Juif et libéral, Max Liebermann est la cible de la propagande antisémite. En janvier 1933 a lieu la prise de pouvoir des nazis. Alors que la retraite au flambeau des nazis défile devant sa maison sur la Parizer Platz, Libermann prononce dans son dialecte berlinois la célèbre phrase: «Je ne pourrai jamais assez manger pour vomir autant que je le souhaite.» En 1934, il peint un dernier autoportrait. Il avoue à un de ses derniers visiteurs «Je ne vis plus que par haine. Je ne regarde plus par les fenêtres de cette maison. Je ne veux plus voir le nouveau monde qui m’entoure.»
Max Liebermann meurt en 1935, à l’âge de 87 ans. Aucun hommage officiel ne lui est rendu. Peu avant sa déportation dans un camp de concentration, son épouse se suicide et décède en 1943. Mise en vente forcée par en 1940, la villa de Wannsee héberge un bureau du Reich. Quant au palais Liebermann sur la Pariser Platz, il ne tarde pas à tomber en ruine.
A la fin de la guerre, la Villa de Max Liebermann à Wannsee sert d’hôpital. En 1951, dans le cadre des réparations d’après-guerre, on restitue la propriété à la fille de l’artiste. En 1995, la villa est classée comme monument historique. La maison et le jardin sont réhabilités tels qu’à l’origine grâce à la société Max Liebermann-Gesellschaft et à de nombreux donateurs.
Depuis 2006, la villa est un musée avec des expositions temporaires des oeuvres de Max Liebermann et de ses contemporains. Les oeuvres nées à Wannsee sont au coeur de la collection. Les tableaux de la terrasse en fleurs, le jardin de plantes vivaces, l’allée des bouleaux ou la vue sur les voiliers au-delà de la longue pelouse, motifs que le visiteur peut découvrir en se promenant dans le jardin.
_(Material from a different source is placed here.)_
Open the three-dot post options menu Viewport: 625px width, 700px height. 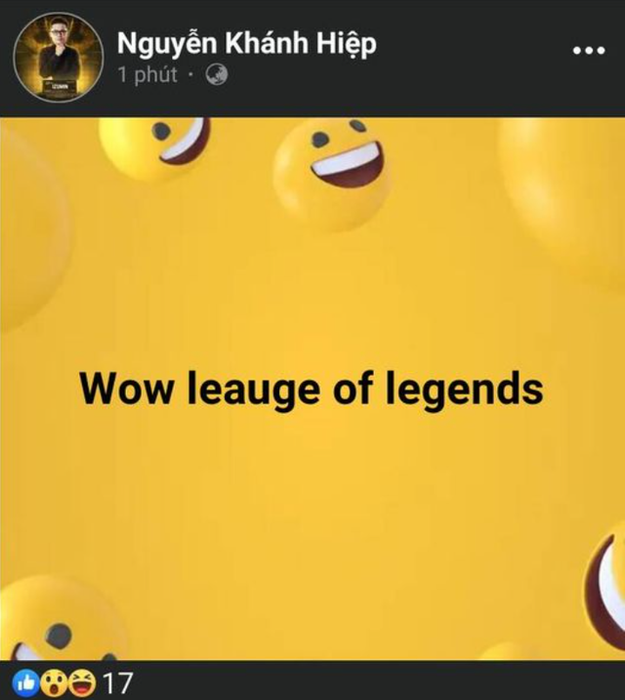point(589,50)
Villa de Max Liebermann à Wannsee
Liebermann Villa am Wannsee. La visite de la villa Liebermann comprend l’appartement, l’atelier de l’artiste et le jardin. Salon de thé et expositions temporaires. Accès: A la gare de Wannsee, prendre le bus 114 qui contourne le lac et descendre Am Grossen Wannsee. Colomierstrasse 3 à Wannsee, Berlin. www.liebermann-villa.de et www.berlin.de
A visiter à Wannsee: à quelques centaines de mètres, dans la rue Am Grossen Wannsee, il faut visiter la villa Marlier où s’est tenue en 1942 la conférence du Troisième Reich en 1942 afin de mettre au point le plan d’extermination des juifs d’Europe. www.ghwk.de
Crédit photos: Agnès Pirlot. Les tableaux de Max Liebermann ont été photographiés à l’Alte Nationalgalerie à Berlin www.smb.museum
Pour découvrir mes reportages sur Berlin et Potsdam, les jardins de Sanssouci et de Charlottenburg, rendez-vous dans les rubriques Voyages Europe et Jardins, Allemagne ou cliquez sur les liens.
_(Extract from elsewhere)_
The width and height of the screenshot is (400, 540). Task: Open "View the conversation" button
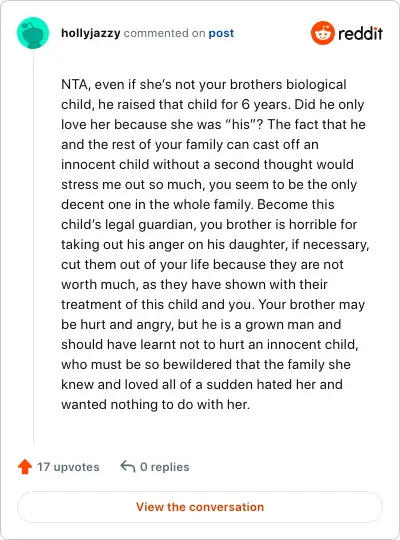point(200,507)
Grand admirateur de Max Liebermann et de l’Impressionnisme,ancien enseignant d’Allemand
et ayant beaucoup d’attaches à Berlin, je vous remercie et vous felicite pour votre excellent reportage !
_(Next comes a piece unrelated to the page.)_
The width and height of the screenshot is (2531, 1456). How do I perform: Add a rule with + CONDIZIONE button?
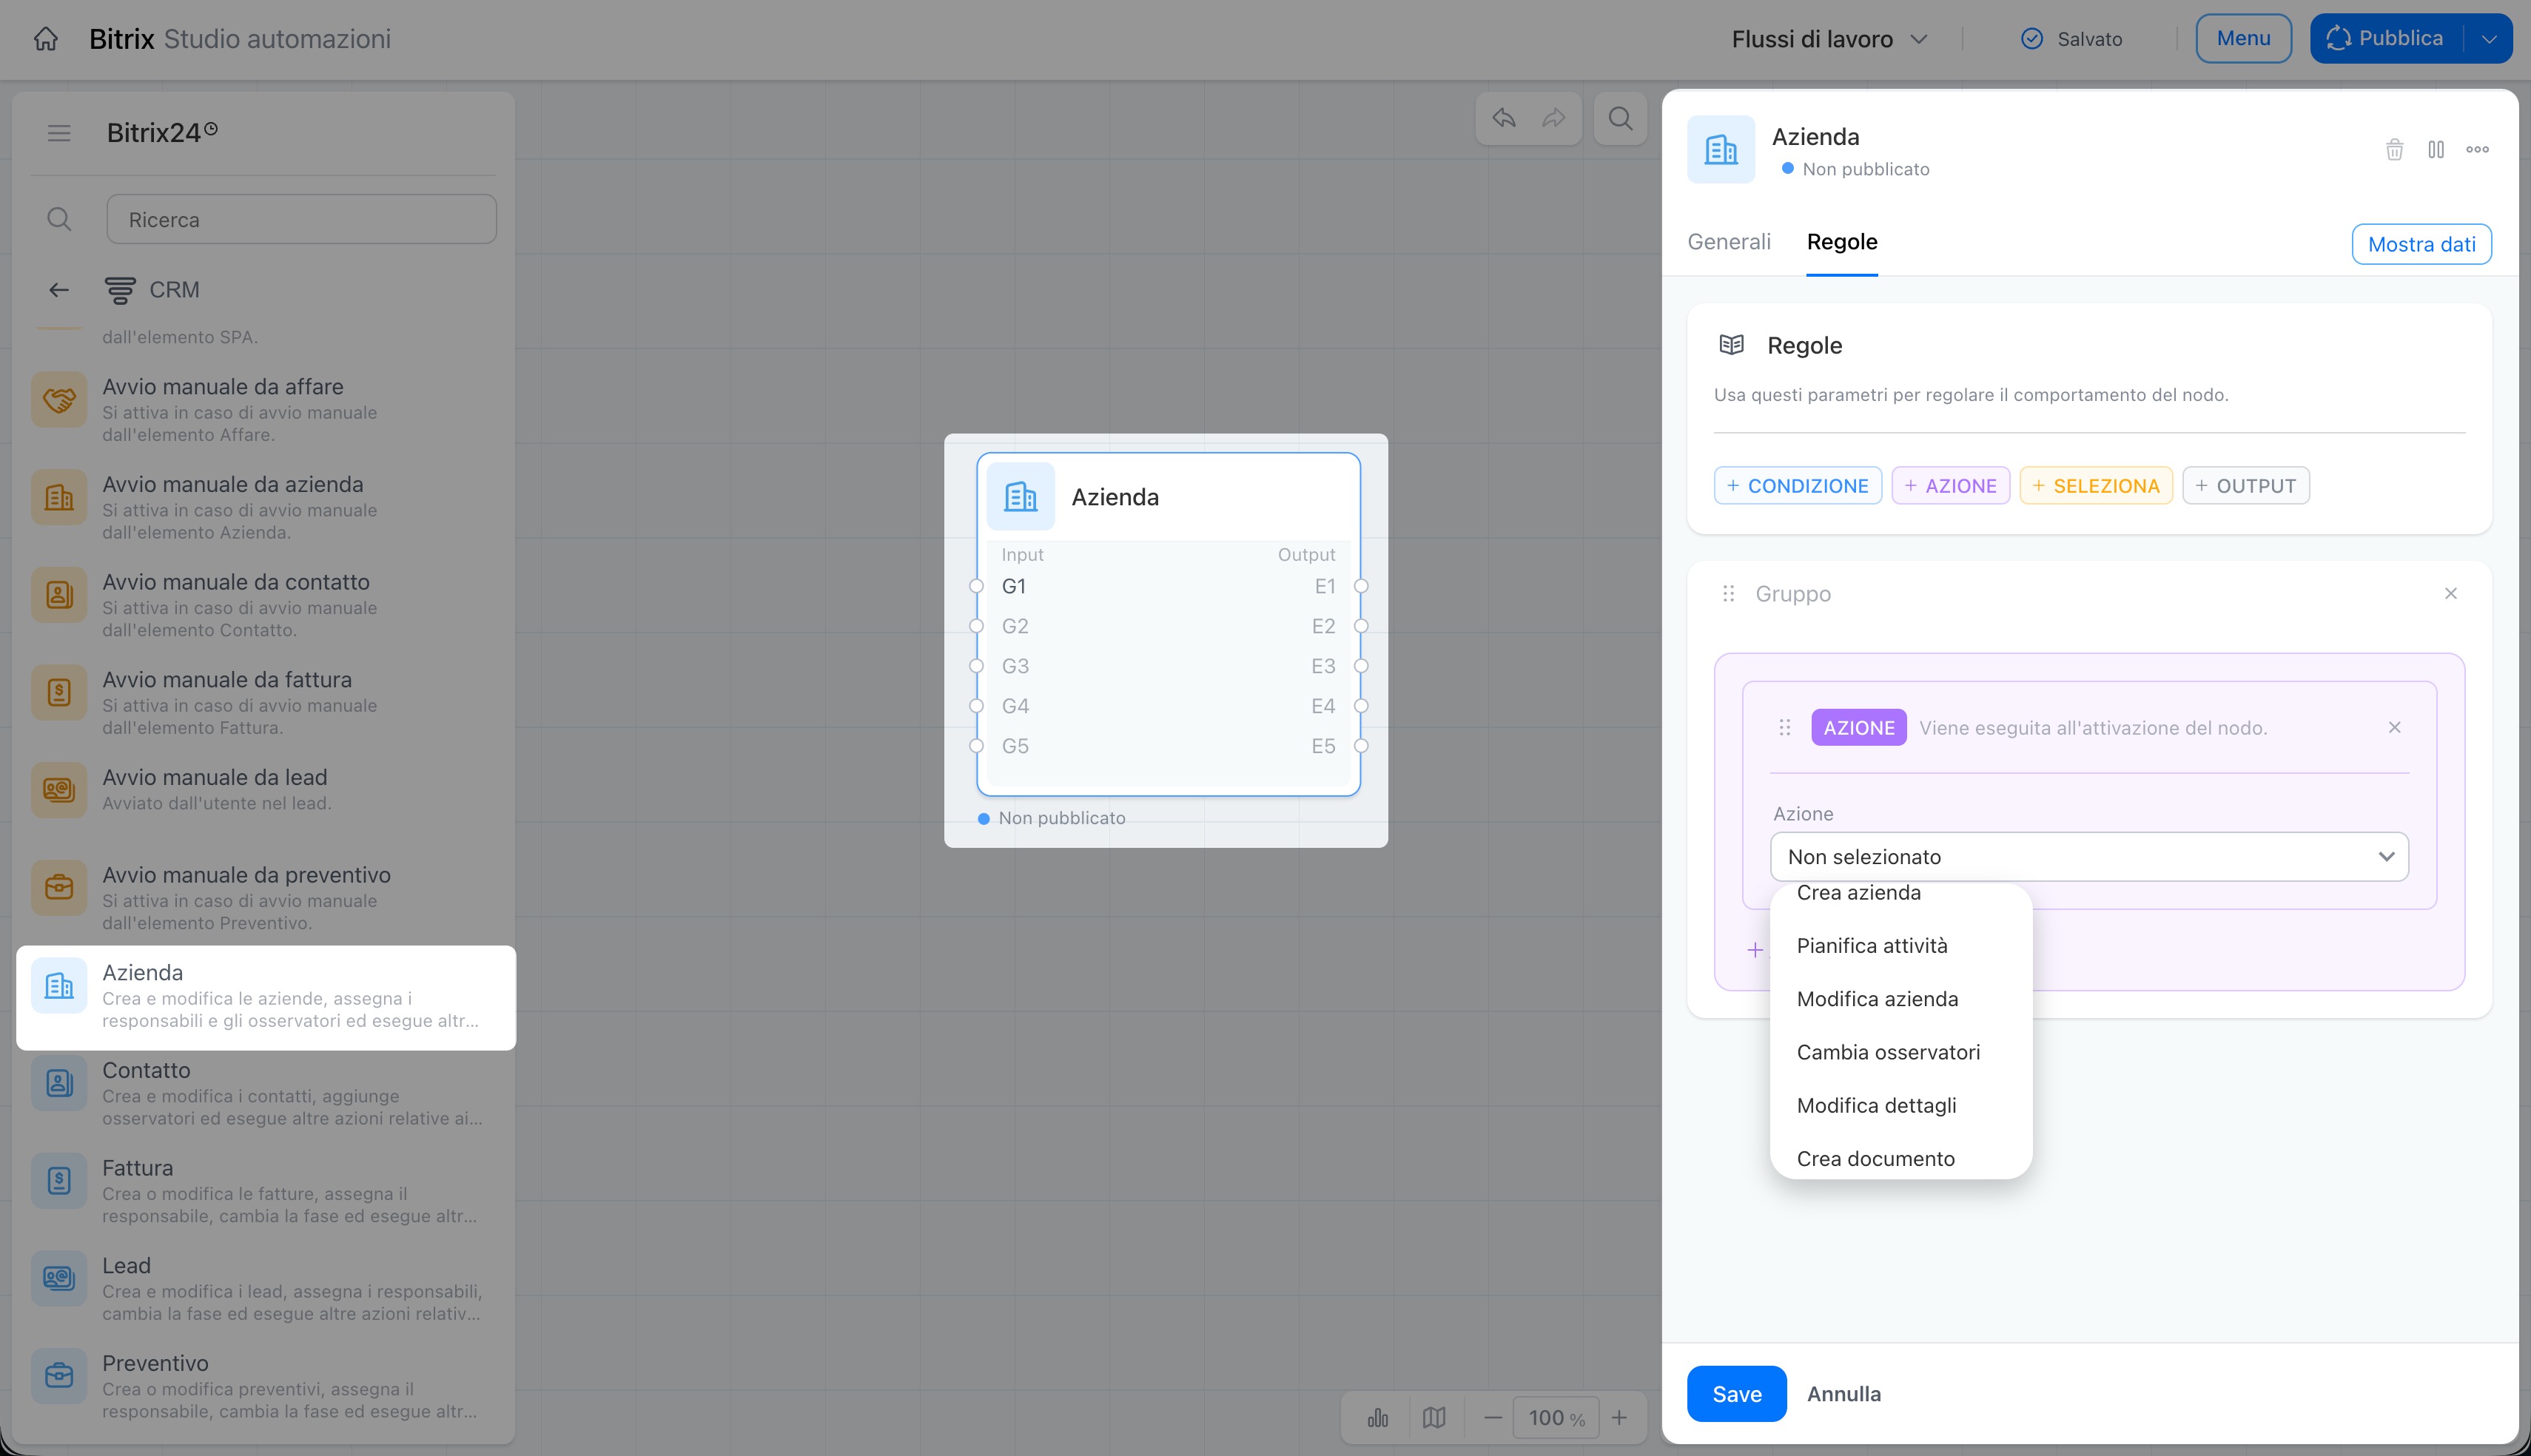coord(1797,486)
Je vous suivrai dorénavant avec grand plaisir !
Bien cordialement,
Pascal
Merci Pascal!
J’ai visité le musée Libermann en compagnie de mon épouse en 2010. Nous avions pris le S-Bahn de la Station Zoo au Lac Wannsee situé au Sud-ouest de Berlin.
La Villa Libermann me rappela celle ce Claude Monnet visitée également avec ma femme à Giverny en Normandie France.
Cependant, Libermann n’a pas prévu de pont enjambant un cours d’eau planté de nénuphars.
Une visite inoubliable des lieux avec marche du S-Bahn Wannsee à la villa et retour à Berlin par bus qui s’arrête juste devant le musée.
J’apprécie le café et le gâteau dégustés devant l’immense prairie gazonné qui descend jusqu’au lac.
Voir les villas Libermann et Claude Monet est un must.